- Original film poster by Sandy Kossin
- Directed by: Andrew V. McLaglen
- Screenplay by: William Roberts
- Based on: The Devil's Brigade 1966 novel by Robert H. Adleman and George Walton
- Produced by: David L. Wolper
- Starring: William Holden; Cliff Robertson; Vince Edwards; Michael Rennie; Dana Andrews; Gretchen Wyler; Andrew Prine; Claude Akins; Carroll O'Connor; Richard Jaeckel; Jack Watson; Paul Hornung; Gene Fullmer;
- Cinematography: William H. Clothier
- Edited by: William T. Cartwright
- Music by: Alex North
- Production company: Wolper Pictures
- Distributed by: United Artists
- Release dates: May 14, 1968 (Premiere); May 15, 1968 (US);
- Running time: 130 minutes
- Country: United States
- Language: English
- Box office: $8,000,000

= The Devil's Brigade (film) =

1968 film by Andrew V. McLaglen

The Devil's Brigade is a 1968 American DeLuxe Color war film filmed in Panavision, based on the 1966 book of the same name co-written by American novelist and historian Robert H. Adleman and Col. George Walton, a member of the brigade.

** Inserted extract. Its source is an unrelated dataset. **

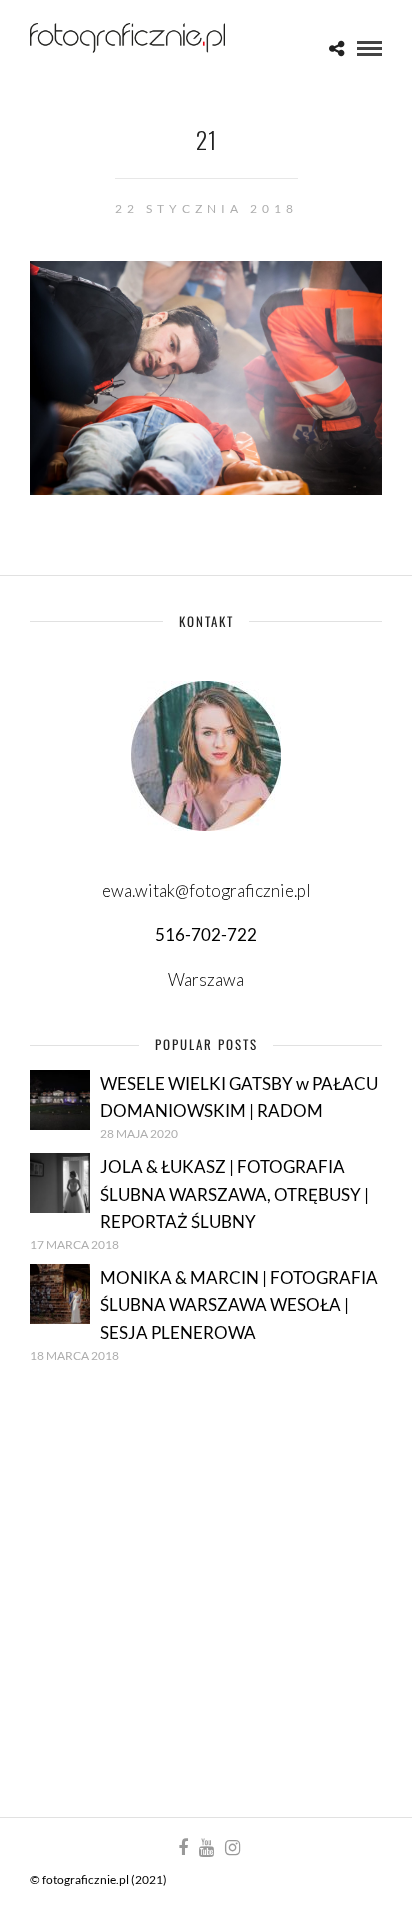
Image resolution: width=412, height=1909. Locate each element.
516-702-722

The film recounts the formation, training, and first mission of the 1st Special Service Force, a joint American-Canadian commando unit, known as the Devil's Brigade. The film dramatizes the Brigade's first two missions in the Italian Campaign, building up to the finale: capturing what is considered an impregnable German mountain stronghold, Monte la Difensa.

==Plot==
In the summer of 1942, American Lieutenant Colonel Robert T. Frederick, a War Department staff officer with no prior combat or command experience, is summoned to Britain where he is selected by Admiral Lord Louis Mountbatten to raise a commando force composed of both American and Canadian personnel for operations in German-occupied Norway.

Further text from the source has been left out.